Task prompt =>
Answer these questions from the microRNA excerpt below:
1. About how many nucleotides long are miRNAs?
2. The IR-activated ATM pathway promotes phosphorylation of which protein?
3. Which miRNA downregulates PP1a gamma?

Excerpt to read =>
• • •

Among the multiple molecules contributing to IR-related pathways, microRNAs (miRNAs) stand out for their pivotal role in IR-induced cell signaling events. Dysregulation of miRNAs following irradiation has been shown to be involved in the radiosensitivity of different cells and, consequently, in cell fate. miRNAs are small noncoding RNAs of approximately 19–22 nucleotide sequences that canonically exert their repressor effect on their target genes by binding to the 3′ untranslated region. However, they can apply their modulation through the 5′ end and the gene–body sequence with different biological consequences (Cipolla 2014). As base pairing does not need to be perfectly complementary, a single miRNA can regulate hundreds of targets, while one target may be subject to regulation by many miRNAs (O’Brien et al. 2018). Therefore, these key posttranscriptional regulators influence the expression of relevant IR-related molecules necessary to establish radioresistance pathways (Galeaz et al. 2021). Dysregulation of miRNAs is a common event induced by DNA damage through the IR-activated ATM pathway that promotes KH-type Splicing Regulatory Protein phosphorylation. This protein stimulates the biogenesis of pri-miRNAs, leading to the synthesis of potential miRNA regulators of tumorigenesis (Zhang et al. 2011). Accumulating studies have demonstrated that miRNA upregulation can directly or indirectly influence DDR. For instance, PP1a gamma, an ATM agonist, is downregulated by miR-34a, thereby potentiating the DDR. In addition, negative feedback loops occur after DNA damage repair, such as miR-101, which is induced by ATM signaling (Rezaeian et al. 2020). Thus, the prior miRNA transcriptional landscape, as well as the subsequent miRNA profile established after irradiation, could influence the RT response.

• • •

The data =>
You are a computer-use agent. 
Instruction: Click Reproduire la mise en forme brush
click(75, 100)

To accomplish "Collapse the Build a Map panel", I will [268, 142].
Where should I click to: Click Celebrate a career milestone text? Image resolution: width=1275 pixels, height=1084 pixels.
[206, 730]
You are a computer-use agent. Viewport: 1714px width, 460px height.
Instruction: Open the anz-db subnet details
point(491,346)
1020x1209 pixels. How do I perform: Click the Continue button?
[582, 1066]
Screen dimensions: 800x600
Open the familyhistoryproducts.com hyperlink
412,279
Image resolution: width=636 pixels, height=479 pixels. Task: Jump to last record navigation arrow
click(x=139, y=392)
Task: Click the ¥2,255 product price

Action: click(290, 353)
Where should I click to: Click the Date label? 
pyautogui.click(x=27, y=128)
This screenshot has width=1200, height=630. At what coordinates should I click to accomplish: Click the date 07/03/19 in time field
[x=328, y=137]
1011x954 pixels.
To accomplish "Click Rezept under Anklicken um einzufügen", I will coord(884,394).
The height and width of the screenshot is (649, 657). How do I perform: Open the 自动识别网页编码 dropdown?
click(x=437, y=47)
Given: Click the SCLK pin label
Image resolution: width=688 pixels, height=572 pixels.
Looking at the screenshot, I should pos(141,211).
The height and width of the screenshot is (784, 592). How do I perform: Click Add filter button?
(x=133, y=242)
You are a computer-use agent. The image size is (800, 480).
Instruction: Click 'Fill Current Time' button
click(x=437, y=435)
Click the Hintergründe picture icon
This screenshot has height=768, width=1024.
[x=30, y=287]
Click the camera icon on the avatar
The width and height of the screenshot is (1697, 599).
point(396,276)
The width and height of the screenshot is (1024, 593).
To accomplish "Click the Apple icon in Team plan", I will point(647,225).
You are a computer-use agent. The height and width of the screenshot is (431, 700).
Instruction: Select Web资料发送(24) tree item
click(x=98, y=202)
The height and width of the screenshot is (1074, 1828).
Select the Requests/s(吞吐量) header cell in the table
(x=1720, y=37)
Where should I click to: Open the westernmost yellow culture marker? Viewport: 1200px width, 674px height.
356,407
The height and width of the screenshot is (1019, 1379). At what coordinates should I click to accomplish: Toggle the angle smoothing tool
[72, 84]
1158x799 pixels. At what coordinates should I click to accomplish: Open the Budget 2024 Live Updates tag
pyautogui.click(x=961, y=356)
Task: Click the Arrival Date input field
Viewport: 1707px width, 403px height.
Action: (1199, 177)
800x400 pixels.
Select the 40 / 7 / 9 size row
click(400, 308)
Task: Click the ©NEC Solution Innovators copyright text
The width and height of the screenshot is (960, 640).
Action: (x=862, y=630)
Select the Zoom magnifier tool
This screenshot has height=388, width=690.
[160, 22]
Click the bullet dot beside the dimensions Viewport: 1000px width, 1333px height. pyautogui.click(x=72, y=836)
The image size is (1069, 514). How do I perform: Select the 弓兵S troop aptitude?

• • •

Solution to this problem =>
1. Approximately 19–22 nucleotides.
2. KH-type Splicing Regulatory Protein.
3. miR-34a.